Dataset entries

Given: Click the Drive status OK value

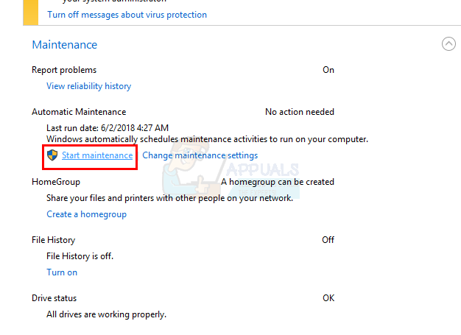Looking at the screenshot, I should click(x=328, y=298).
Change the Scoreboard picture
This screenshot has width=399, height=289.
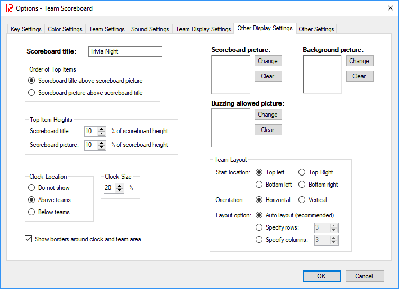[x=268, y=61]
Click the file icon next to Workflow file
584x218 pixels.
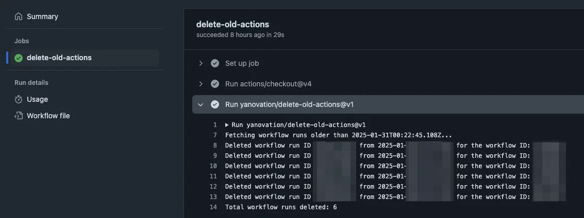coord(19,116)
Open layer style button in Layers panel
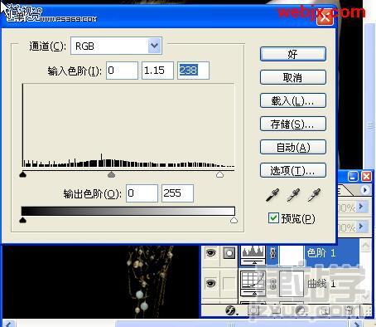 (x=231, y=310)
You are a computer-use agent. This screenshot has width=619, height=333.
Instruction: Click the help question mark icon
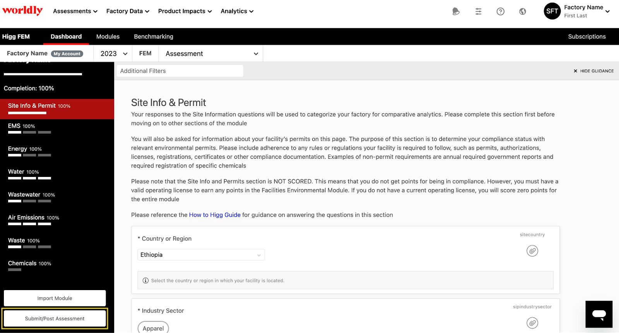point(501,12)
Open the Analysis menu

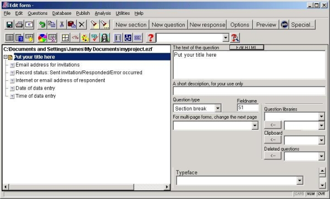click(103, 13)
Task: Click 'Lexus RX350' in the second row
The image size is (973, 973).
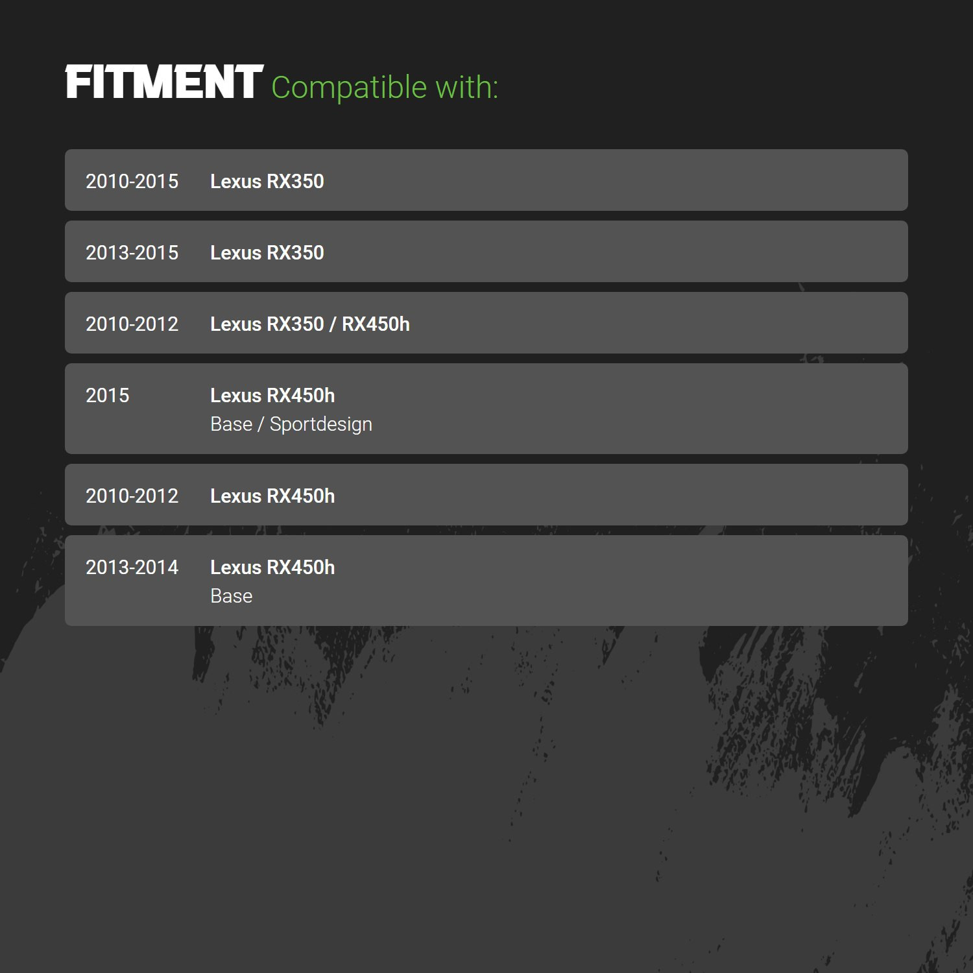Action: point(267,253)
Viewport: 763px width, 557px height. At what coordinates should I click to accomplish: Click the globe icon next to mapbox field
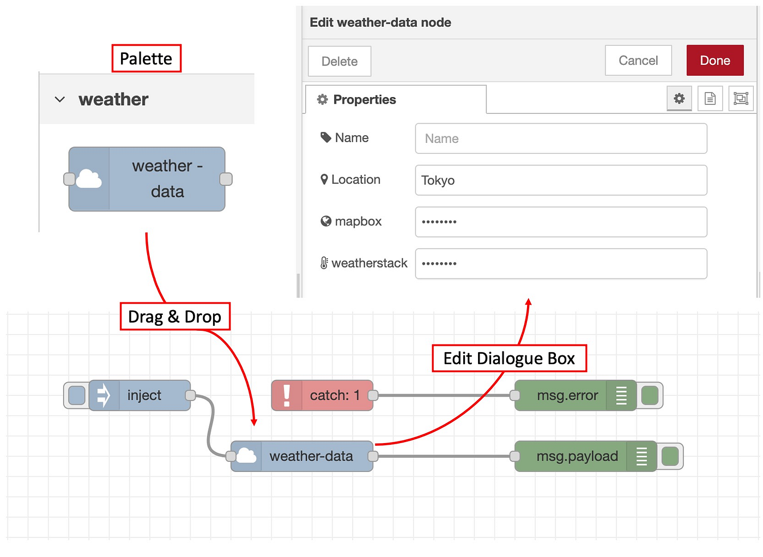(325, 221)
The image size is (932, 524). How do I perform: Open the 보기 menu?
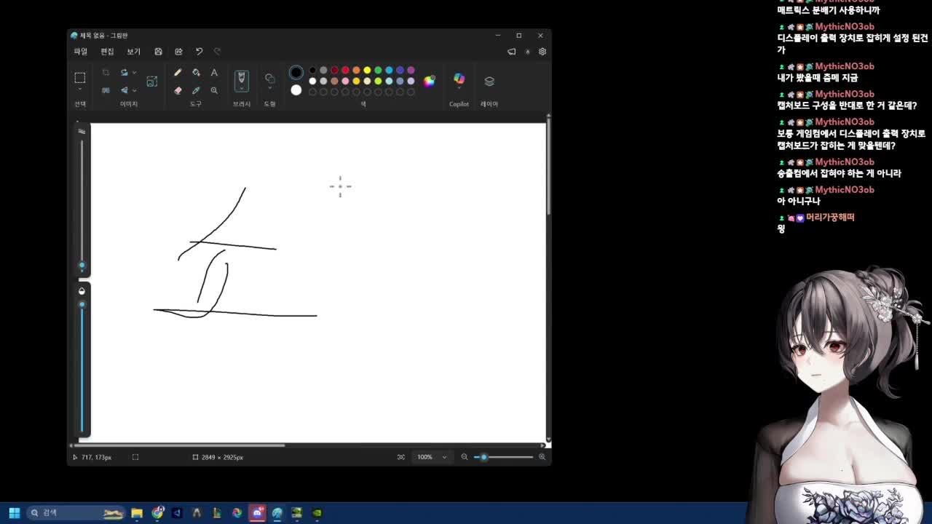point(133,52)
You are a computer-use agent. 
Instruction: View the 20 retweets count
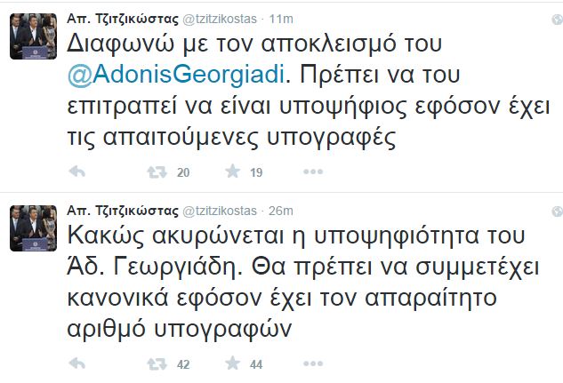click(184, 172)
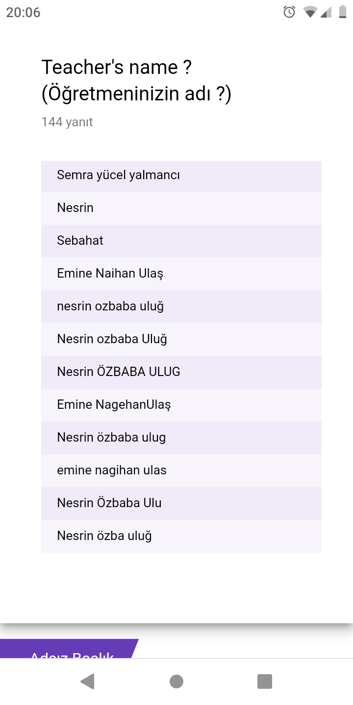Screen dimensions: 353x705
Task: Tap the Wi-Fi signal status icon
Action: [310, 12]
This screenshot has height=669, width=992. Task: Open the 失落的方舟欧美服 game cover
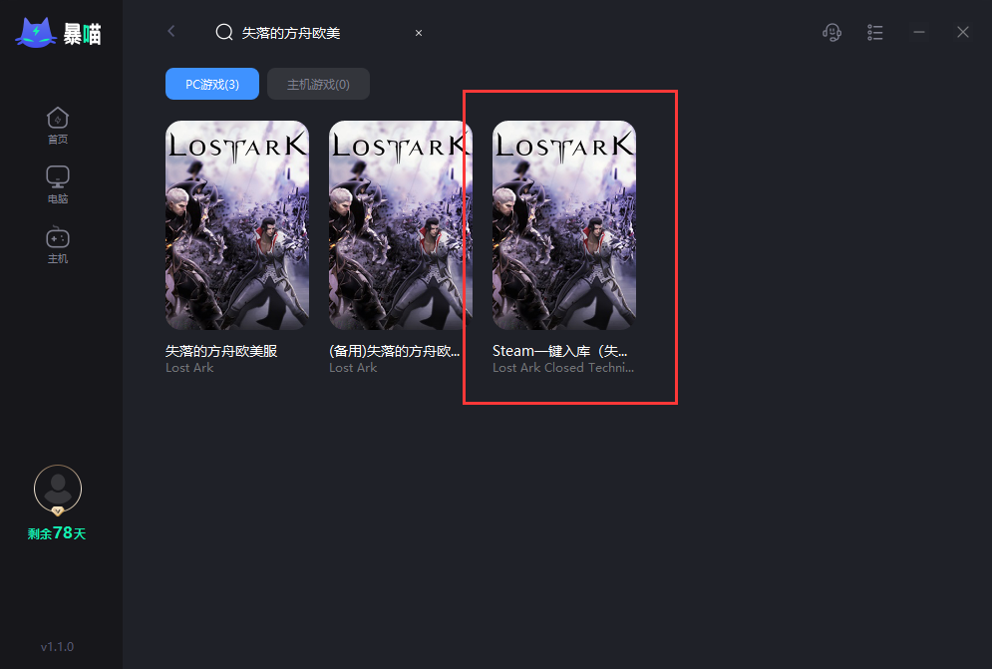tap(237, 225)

Work item >> Reprint the data verbatim, pictures excluded.

Answer to this task >>
Given: Click the Drive status OK value

Looking at the screenshot, I should click(x=328, y=298).
Change the Scoreboard picture
This screenshot has width=399, height=289.
[x=268, y=61]
Click the file icon next to Workflow file
584x218 pixels.
coord(19,116)
Open layer style button in Layers panel
 (x=231, y=310)
You are a computer-use agent. This screenshot has width=619, height=333.
Instruction: Click the help question mark icon
point(501,12)
Open the Analysis menu

click(103, 13)
Task: Click 'Lexus RX350' in the second row
The image size is (973, 973).
Action: point(267,253)
Viewport: 763px width, 557px height. At what coordinates should I click to accomplish: Click the globe icon next to mapbox field
(325, 221)
The image size is (932, 524). How do I perform: Open the 보기 menu?
point(133,52)
You are a computer-use agent. 
Instruction: View the 20 retweets count
click(184, 172)
Screen dimensions: 353x705
Task: Tap the Wi-Fi signal status icon
Action: [310, 12]
This screenshot has height=669, width=992. Task: Open the 失落的方舟欧美服 game cover
tap(237, 225)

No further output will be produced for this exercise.